Biography
Dr. Lauren C. Ng is an Assistant Professor in the Department of Psychiatry at the Chobanian and Avedisian School of Medicine and a Clinical Psychologist at Boston Medical Center. Her research focuses on the mediators and moderators of, and interventions for, psychological outcomes of trauma exposure in low- and middle-income countries and low resource settings in the United States. The ultimate goal of her research is to increase access to effective and culturally appropriate mental health services and to reduce disparities in care and the burden of mental illness in some of the most vulnerable populations around the world. She is currently the principal investigator of a K23 patient-oriented mentored career development award from the National Institute of Mental Health (NIMH) to assess the feasibility, effectiveness and implementation of an evidence-based intervention for posttraumatic stress disorder (PTSD) in patients with serious mental illness in Ethiopian primary care clinics.

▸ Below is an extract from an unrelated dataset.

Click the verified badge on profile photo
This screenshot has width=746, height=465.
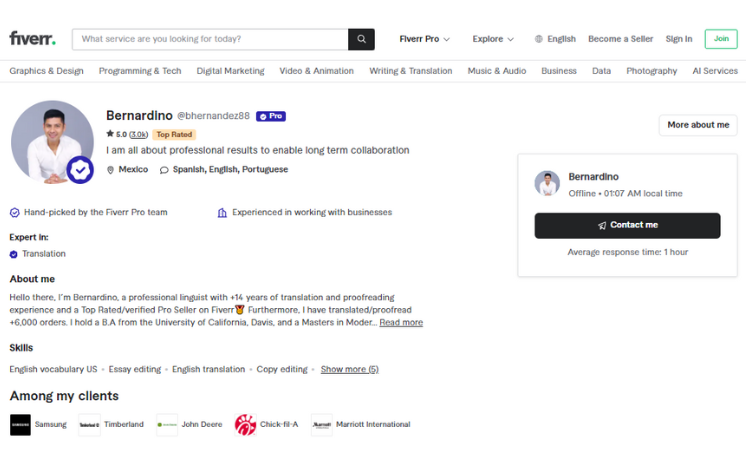click(80, 169)
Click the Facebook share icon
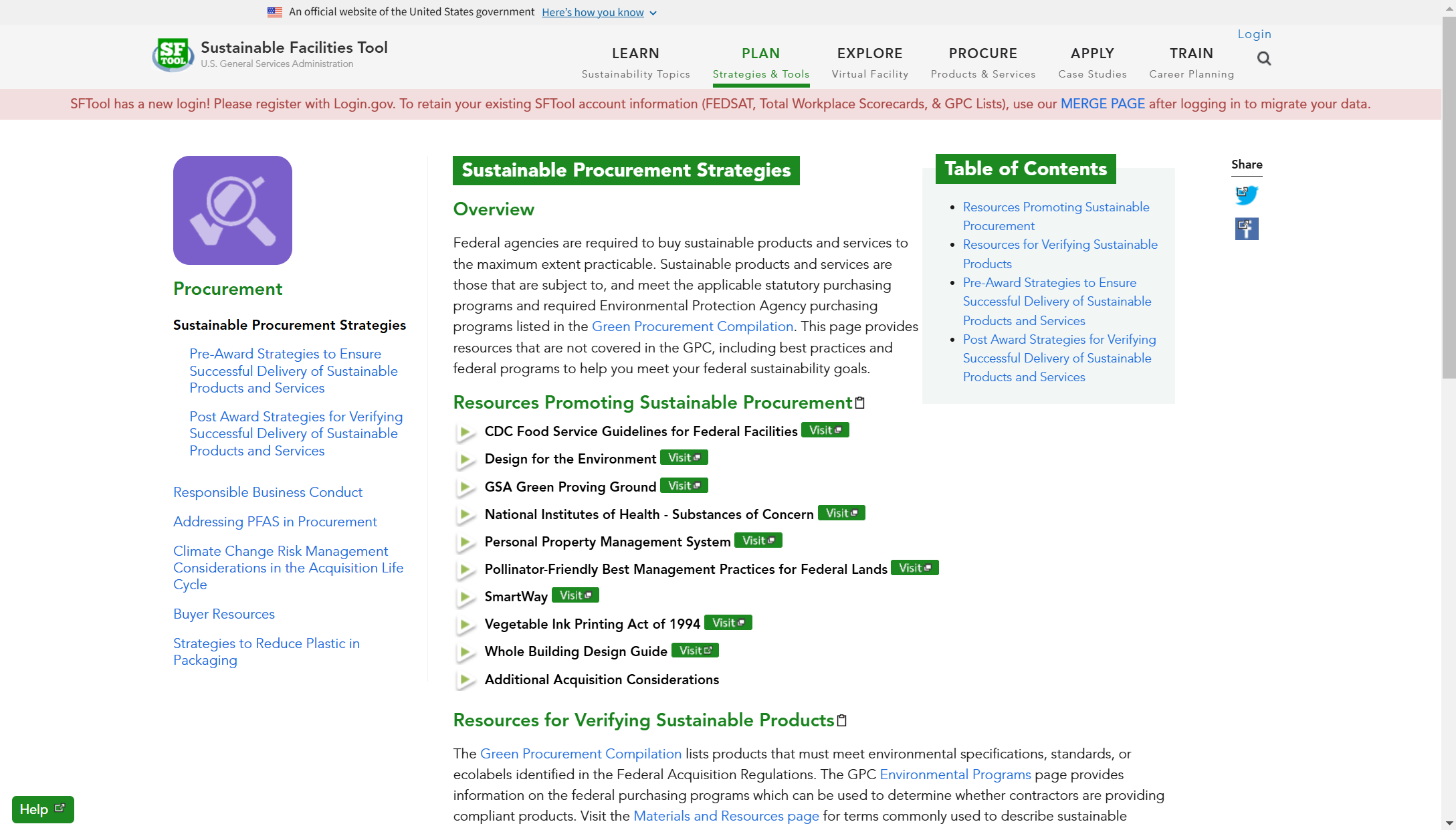The height and width of the screenshot is (830, 1456). click(1246, 229)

Her clinical specialty is providing evidence-based cognitive-behavioral therapies to diverse, primarily low-income, child and adult clients coping with PTSD. She currently sees clients who are refugees and asylum seekers through the Boston Center for Refugee Health and Human Rights.
She has completed two NIMH funded postdoctoral research fellowships in global mental health; the first at the Harvard T.H. Chan School of Public Health, and the second at the Chester M. Pierce, MD Division of Global Psychiatry at Massachusetts General Hospital. She received her PhD from the University of Southern California and her BA from Yale University.